Save & Load Quantized Models#

Saving#

Save the network architecture or configurations and parameters of the quantized model.

Support both eager and fx-graph model quantization.

For eager mode quantization, the model’s configurations are stored in json file, and parameters including weight, bias, scale, and zero_point are stored in safetensors file.

For fx_graph mode quantization, the model’s network architecture and parameters are stored in pth file.

Example of Saving in Eager Mode#

from quark.torch import save_params
save_params(model, model_type=model_type, export_dir="./save_dir")

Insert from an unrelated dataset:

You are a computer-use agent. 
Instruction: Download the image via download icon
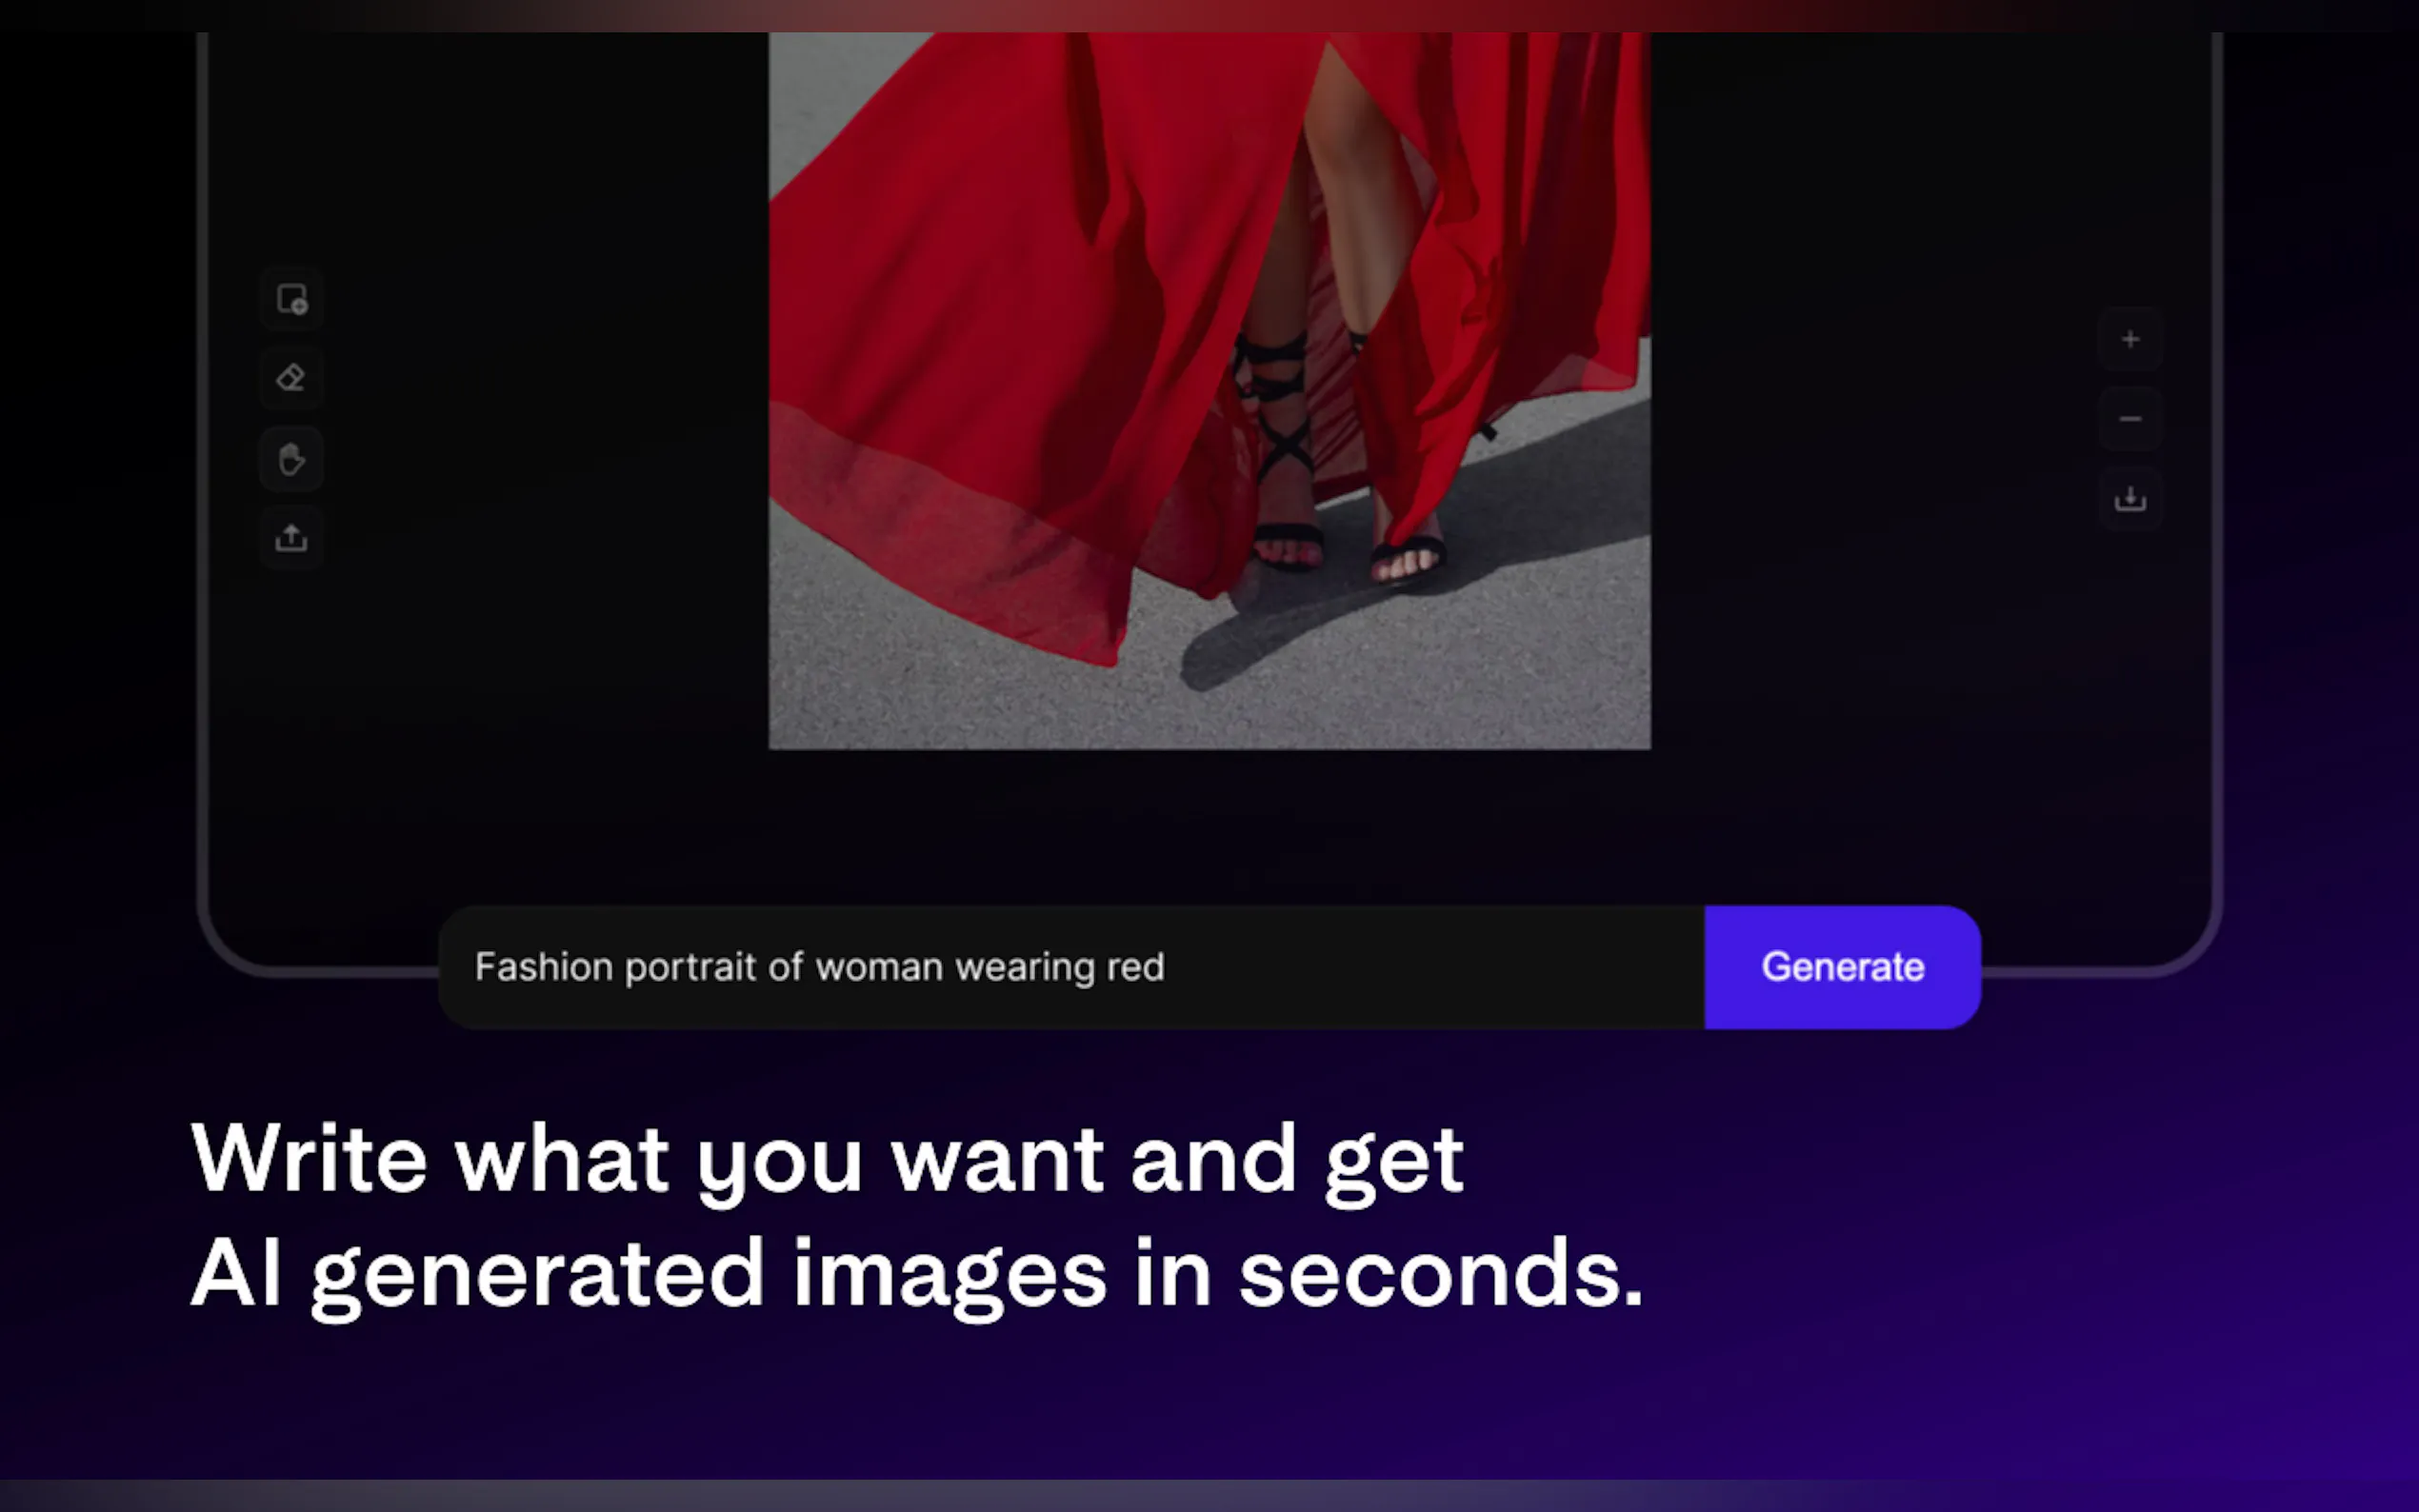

Example of Saving in FX-graph Mode#

from quark.torch.export.api import save_params
save_params(model,
            model_type=model_type,
            args=example_inputs,
            export_dir="./save_dir",
            quant_mode=QuantizationMode.fx_graph_mode)

Loading#

Instantiate a quantized model from saved model files, which is generated using the above saving function.

Support both eager and fx-graph model quantization.

Only support weight-only and static quantization for now.

Example of Loading in Eager Mode#

from quark.torch import load_params
model = load_params(model, json_path=json_path, safetensors_path=safetensors_path)

Example of Loading in FX-graph Mode#

from quark.torch.quantization.api import load_params
model = load_params(pth_path=model_file_path, quant_mode=QuantizationMode.fx_graph_mode)